BEGIN

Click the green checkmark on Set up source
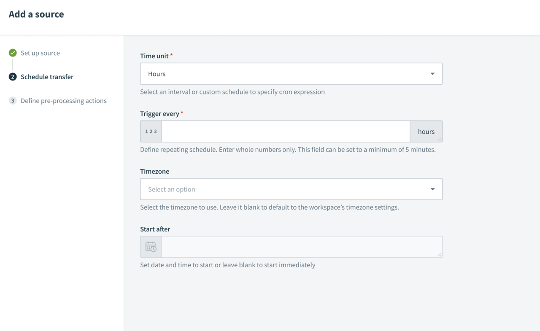coord(12,53)
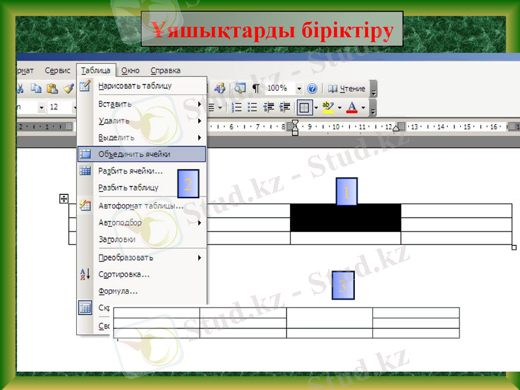Viewport: 520px width, 390px height.
Task: Click the Paste icon on the toolbar
Action: tap(54, 87)
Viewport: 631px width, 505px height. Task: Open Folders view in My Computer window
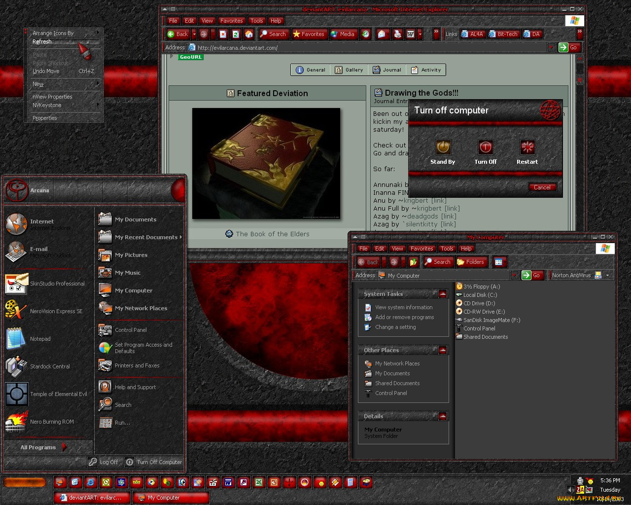pyautogui.click(x=471, y=262)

END

(Activity): Omit the pictures and reproduce the records above exactly.

(Output for this task):
Click the green checkmark on Set up source
coord(12,53)
Viewport: 520px width, 390px height.
Task: Click the Paste icon on the toolbar
Action: tap(54, 87)
Viewport: 631px width, 505px height. Task: Open Folders view in My Computer window
pyautogui.click(x=471, y=262)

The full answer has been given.